__AIM OF THE TASK__: Transcribe the data underneath exactly. No images belong in your version.

__RECORDS__:
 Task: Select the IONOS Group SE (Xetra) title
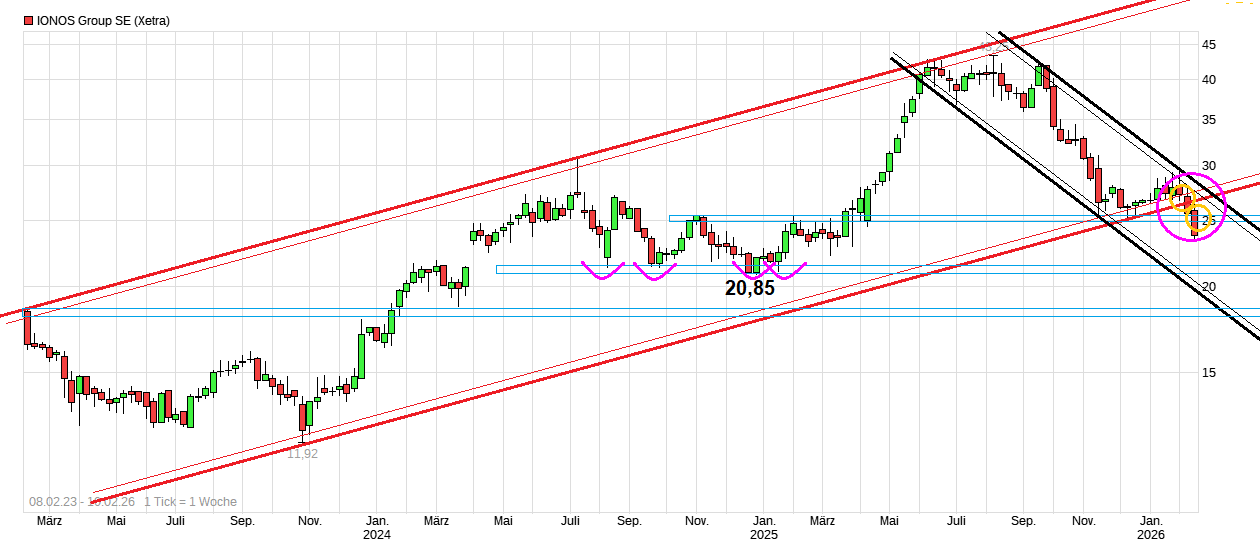pos(102,20)
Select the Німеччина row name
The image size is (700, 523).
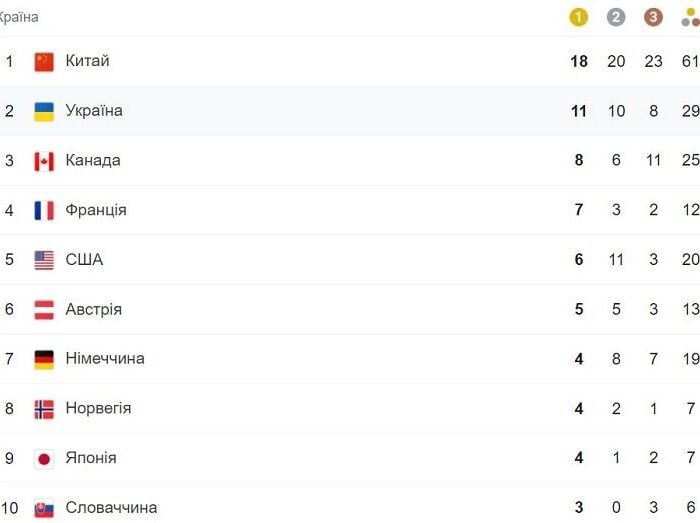105,358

__RESPONSE__:
 Task: Select the IONOS Group SE (Xetra) title
pos(102,20)
Select the Німеччина row name
The image size is (700, 523).
105,358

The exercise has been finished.